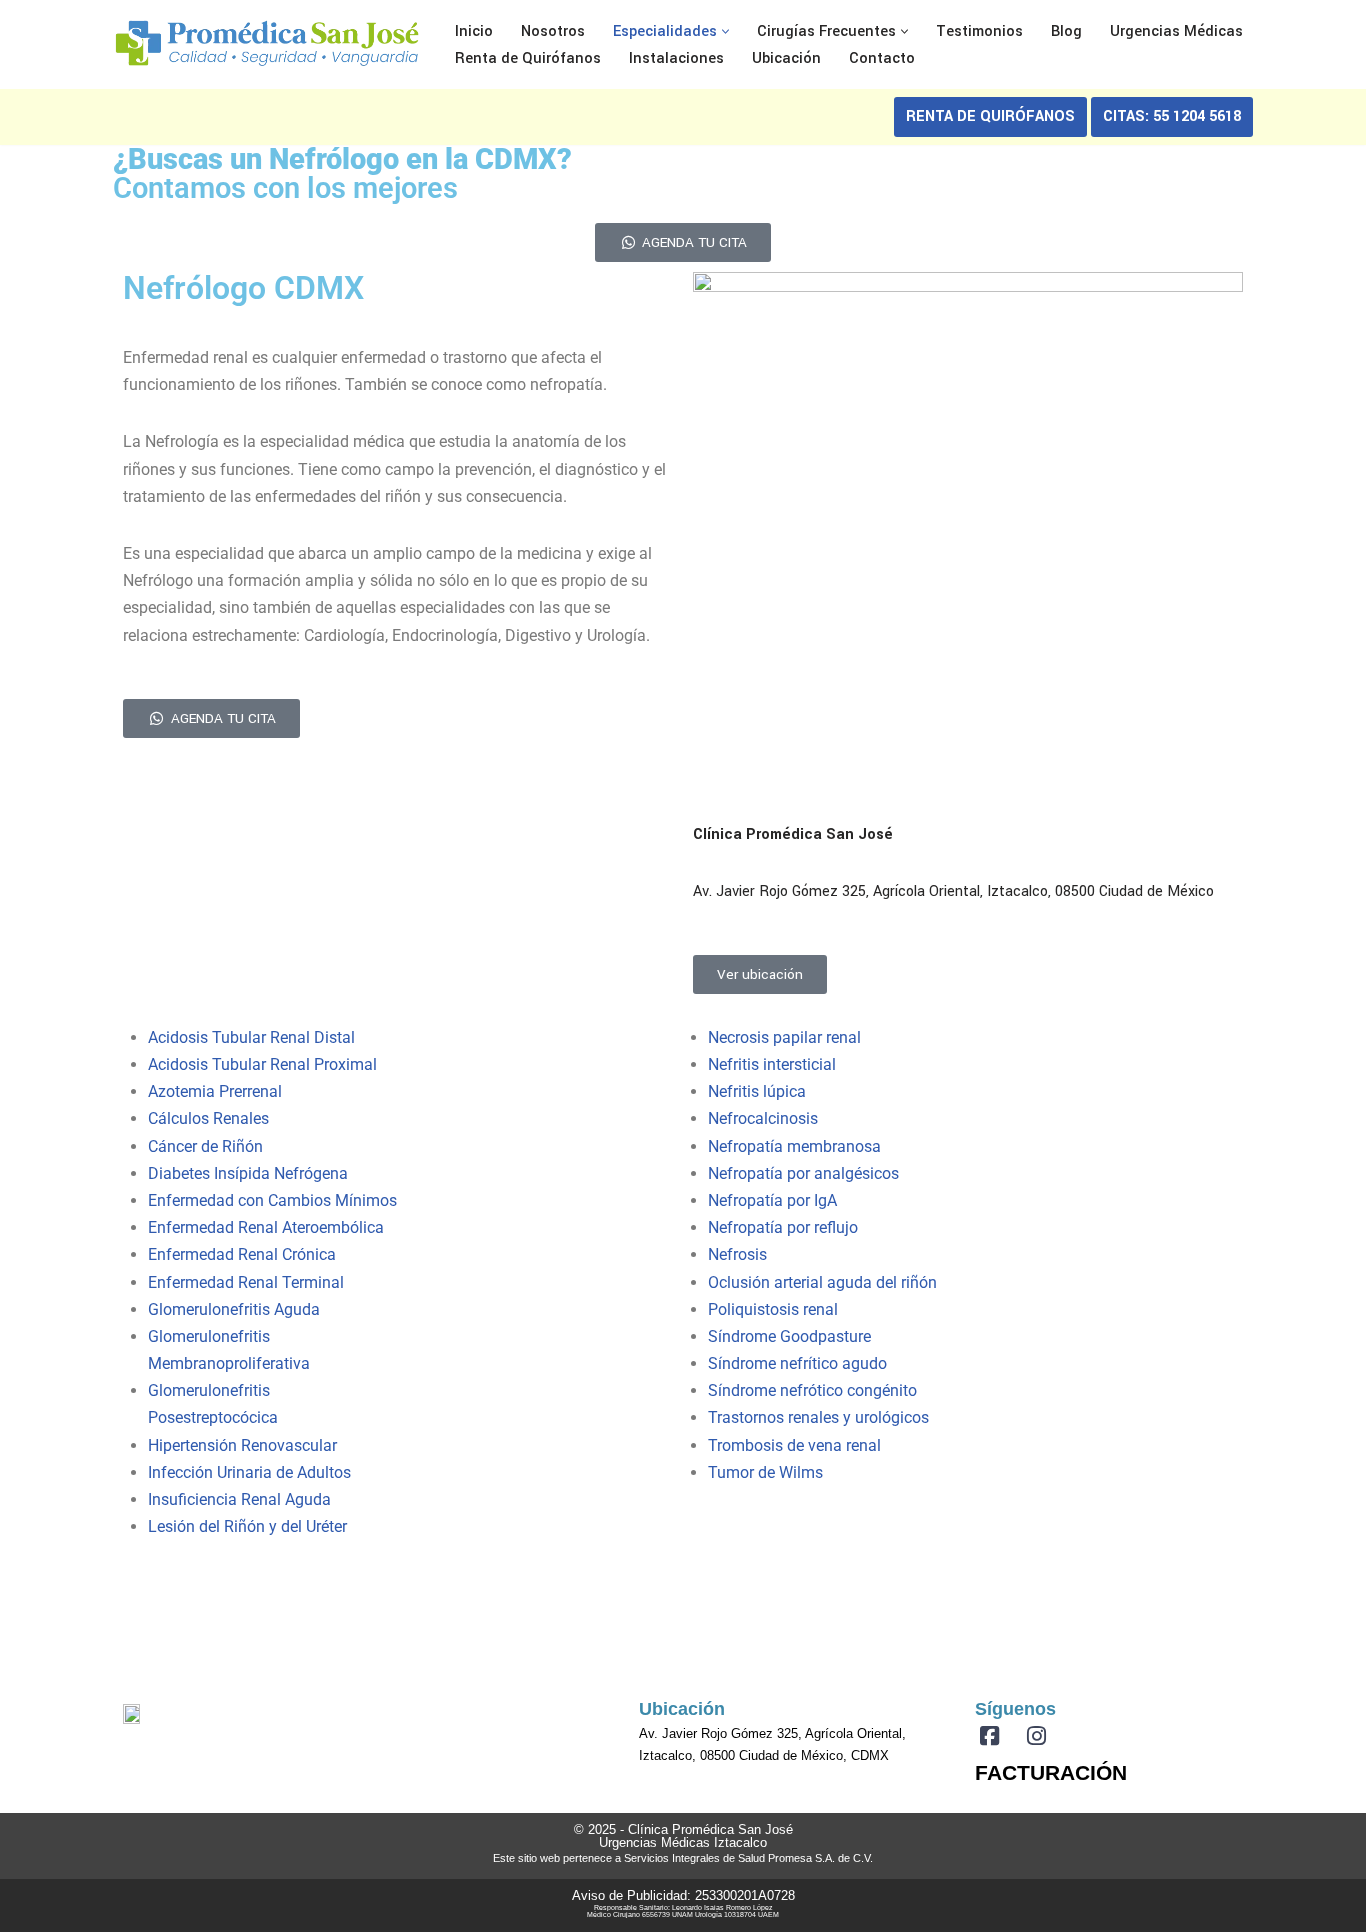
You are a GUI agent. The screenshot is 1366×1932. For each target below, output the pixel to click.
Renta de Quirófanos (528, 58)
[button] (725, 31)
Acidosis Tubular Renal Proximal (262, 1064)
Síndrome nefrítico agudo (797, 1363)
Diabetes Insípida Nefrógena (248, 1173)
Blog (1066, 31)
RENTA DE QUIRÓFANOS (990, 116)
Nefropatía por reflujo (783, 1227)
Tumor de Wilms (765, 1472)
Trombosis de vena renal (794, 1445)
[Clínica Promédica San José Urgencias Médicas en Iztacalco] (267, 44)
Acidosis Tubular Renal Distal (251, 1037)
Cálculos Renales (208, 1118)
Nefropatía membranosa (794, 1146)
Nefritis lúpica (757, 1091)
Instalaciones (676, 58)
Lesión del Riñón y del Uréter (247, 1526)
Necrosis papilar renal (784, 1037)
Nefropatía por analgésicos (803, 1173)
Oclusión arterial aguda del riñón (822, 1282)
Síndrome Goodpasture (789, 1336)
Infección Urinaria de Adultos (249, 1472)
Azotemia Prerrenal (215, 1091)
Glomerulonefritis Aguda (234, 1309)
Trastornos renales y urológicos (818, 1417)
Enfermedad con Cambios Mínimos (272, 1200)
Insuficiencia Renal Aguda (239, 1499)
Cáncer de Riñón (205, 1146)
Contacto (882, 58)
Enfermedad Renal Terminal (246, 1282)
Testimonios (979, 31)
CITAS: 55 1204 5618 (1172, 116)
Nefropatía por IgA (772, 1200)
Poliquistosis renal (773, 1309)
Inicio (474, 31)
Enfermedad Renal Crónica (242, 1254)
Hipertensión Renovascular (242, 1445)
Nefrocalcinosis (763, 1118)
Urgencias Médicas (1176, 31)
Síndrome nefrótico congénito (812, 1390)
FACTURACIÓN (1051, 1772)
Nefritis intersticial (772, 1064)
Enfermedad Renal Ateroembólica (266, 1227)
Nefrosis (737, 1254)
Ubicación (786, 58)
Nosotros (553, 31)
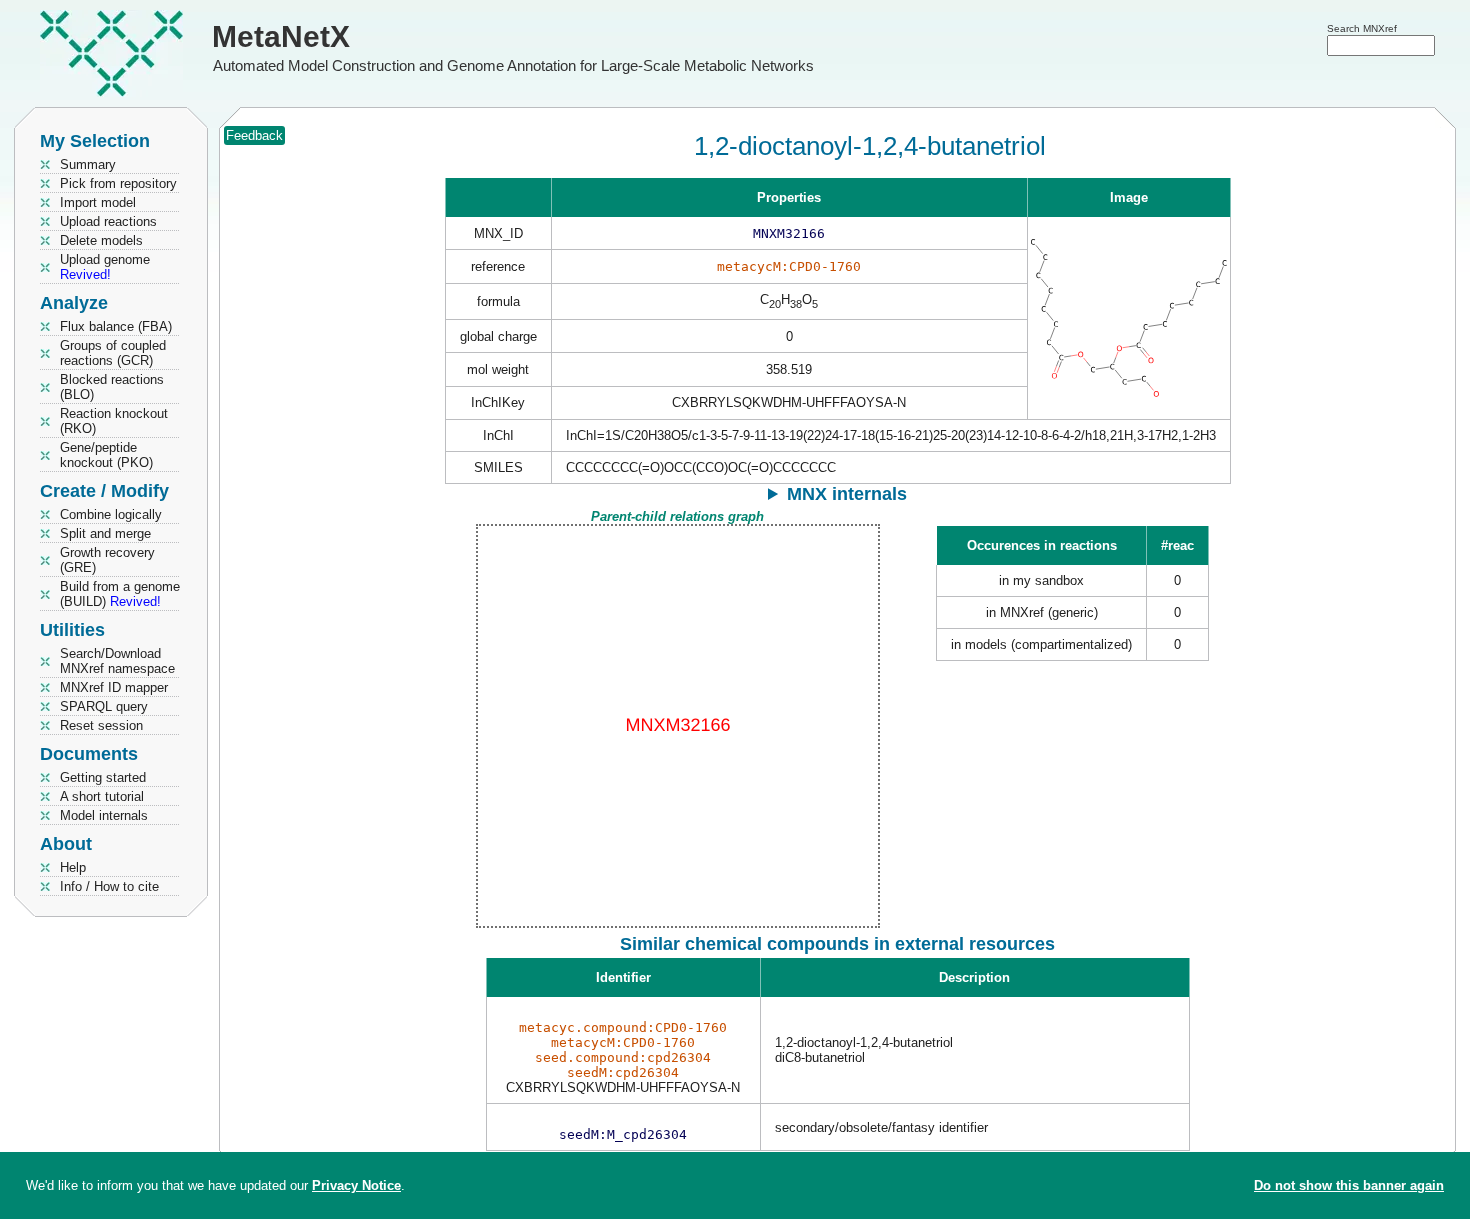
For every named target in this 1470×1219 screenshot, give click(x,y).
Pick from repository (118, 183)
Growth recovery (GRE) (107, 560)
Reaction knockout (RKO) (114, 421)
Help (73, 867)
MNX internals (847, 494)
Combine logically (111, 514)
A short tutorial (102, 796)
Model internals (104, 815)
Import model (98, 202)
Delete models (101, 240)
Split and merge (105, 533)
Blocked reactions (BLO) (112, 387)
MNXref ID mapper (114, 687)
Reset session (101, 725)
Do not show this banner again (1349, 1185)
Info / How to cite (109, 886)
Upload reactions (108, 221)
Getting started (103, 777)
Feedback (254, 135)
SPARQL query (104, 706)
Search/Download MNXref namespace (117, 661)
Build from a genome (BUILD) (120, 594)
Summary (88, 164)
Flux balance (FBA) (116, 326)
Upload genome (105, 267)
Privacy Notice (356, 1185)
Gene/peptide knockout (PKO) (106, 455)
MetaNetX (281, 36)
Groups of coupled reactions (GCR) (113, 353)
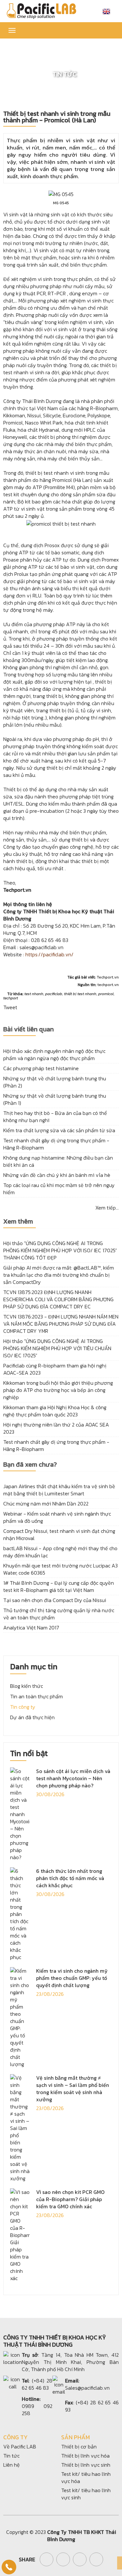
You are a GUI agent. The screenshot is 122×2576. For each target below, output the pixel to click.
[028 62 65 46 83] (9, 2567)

○ ○ ○ ○

Among the entries above, find the line with "Lesión del Riñón y del Uréter (247, 1526)" and the line with "Glomerulonefritis Aguda (234, 1309)"; give again exactly these two lines and all lines between them.

Lesión del Riñón y del Uréter (247, 1526)
Necrosis papilar renal (784, 1037)
Nefropatía por analgésicos (803, 1173)
Oclusión arterial aguda del riñón (822, 1282)
Síndrome Goodpasture (789, 1336)
Infección Urinaria de Adultos (249, 1472)
Azotemia Prerrenal (215, 1091)
Glomerulonefritis Aguda (234, 1309)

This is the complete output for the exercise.